On Liking Windows 8's Interface


Mon, Mar 3rd, 2014 11:00 by capnasty NEWS

On ignore the code, Lukas Mathis explains why he likes Windows 8. Or, as he puts it so humbly, why it works for him. Before you sneer, both Lukas' education and workplace experience show he knows what he's talking about, plus the article is a pleasure to read.

To be sure, it’s absolutely possible to use iPads productively. In fact, Apple blogs love to point to examples of people who do use iPads to produce things. And yes, these people exist. There are artists who draw on iPads, and musicians who make music on iPads, and writers who write novels on iPads, and movie makers who cut their movies on iPads. But the fact that you have to point to these people, the fact that there are articles about these people, shows that they’re unusual. An artist drawing a painting on an iPad is a novelty.
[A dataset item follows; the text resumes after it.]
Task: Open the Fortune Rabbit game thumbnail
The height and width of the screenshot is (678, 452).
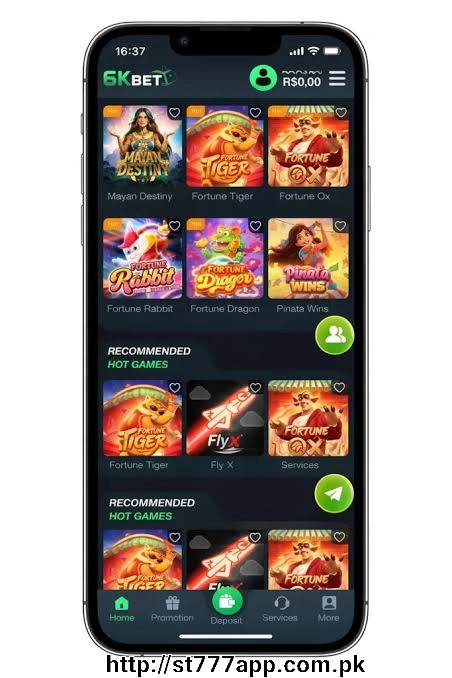Action: click(142, 258)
If it was normal for people to use their iPads for creative tasks, there would not be newspaper articles about people using their iPads for creative tasks. The iPad will have arrived as a productivity device when news sites stop reporting about people who use iPads for productivity. So in the end, all of these links to articles about people who use their iPads to create things only seem to support the notion that this is not how most people use their iPads.
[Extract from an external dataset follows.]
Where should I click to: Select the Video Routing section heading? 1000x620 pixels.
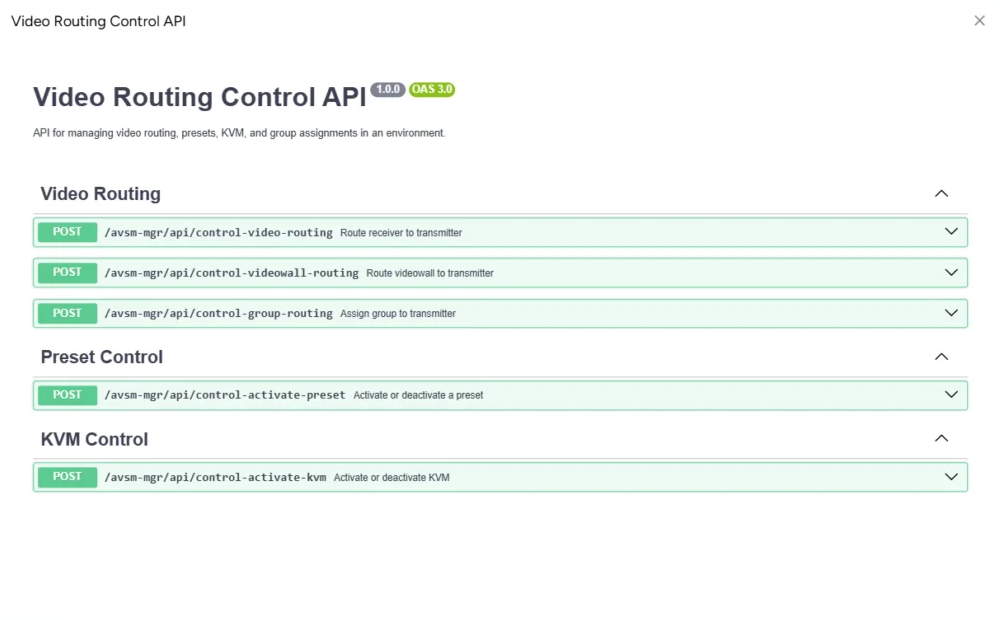(100, 194)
Responding to people who note that the iPad seems to be mostly used for content consumption, John Gruber writes: «for these people, the iPad is unsuitable for content creation for anyone unless it’s suitable for them,» implying that there’s something special about people who don’t use iPads productively. But I don’t think that’s fair. On the contrary, I think it’s somewhat unusual to find iPad owners who use their iPads for content creation on a regular basis. Even when you just look at very basic creative tasks — say, responding to email, rather than just reading email — most people seem to prefer PCs overs iPads.